- Developer: Edmund McMillen & Tyler Glaiel
- Price: $26.99 / £22.49
- Launch Performance: Development budget recouped in 3 hours
- Steam Concurrent Peak: 115,428 players
- Critical Reception: 89 Metacritic / 89% Steam Positive
The McMillen Effect: A 14-Year Wait Pays Off
We’ve been tracking Mewgenics for what feels like a lifetime—14 years, to be precise. For a project with that much development baggage, the risk of a "vaporware" stumble was real. Instead, Edmund McMillen and Tyler Glaiel have delivered a bona fide monster. The commercial impact was instantaneous; McMillen confirmed the game earned back its entire development budget in just three hours. That isn't just a successful launch; it’s a masterclass in leveraging indie goodwill and a "cracking game" to bypass the traditional marketing grind.
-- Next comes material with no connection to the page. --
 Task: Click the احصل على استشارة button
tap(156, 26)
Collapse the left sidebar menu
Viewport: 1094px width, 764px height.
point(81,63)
Shattering Roguelike Records on Steam
The raw data from SteamDB is frankly staggering. Just five days post-launch, Mewgenics clocked a peak of 115,428 concurrent players. To put that into perspective, we looked at the heavy hitters of the genre. The original Hades peaked at 54,240, and even the massive Hades 2 launch topped out at 112,947.
Our take? Surpassing both Hades titles in concurrent player count is a massive win for a game that "didn't want to play it safe." While the Hades franchise might still hold the crown in other metrics, Mewgenics has officially set the new ceiling for what a roguelike can do on Steam at launch.
The Critical Breakdown: Good vs. Great
While the player count is at an all-time high, the critical reception shows there’s still some room to grow if it wants to reach the "Overwhelmingly Positive" status of its peers. Here is how the numbers stack up:
- Mewgenics: 89 Metacritic | 89% Steam Positive
- Hades 2: 95 Metacritic | 95% Steam Positive
- Hades: 93 Metacritic | 98% Steam Positive
We don’t put much stock in Metacritic averages alone, but the Steam sentiment is worth noting. An 89% rating is impressive, but it sits just shy of that coveted top-tier tag. It’s important to remember that these numbers only reflect the Steam ecosystem—they don't account for the console crowd—but the momentum is undeniable.
Is It Worth Your $27?
If you have any history with The Binding of Isaac or Glaiel’s previous work, this is a no-brainer. At $26.99 / £22.49, we’re looking at a price point that’s roughly "the price of a couple of coffees." For a game that lets you breed cats and make pacts with Athena while pushing the genre's boundaries, you can't really go wrong. If you haven't jumped in yet, the stats suggest you’re in the minority.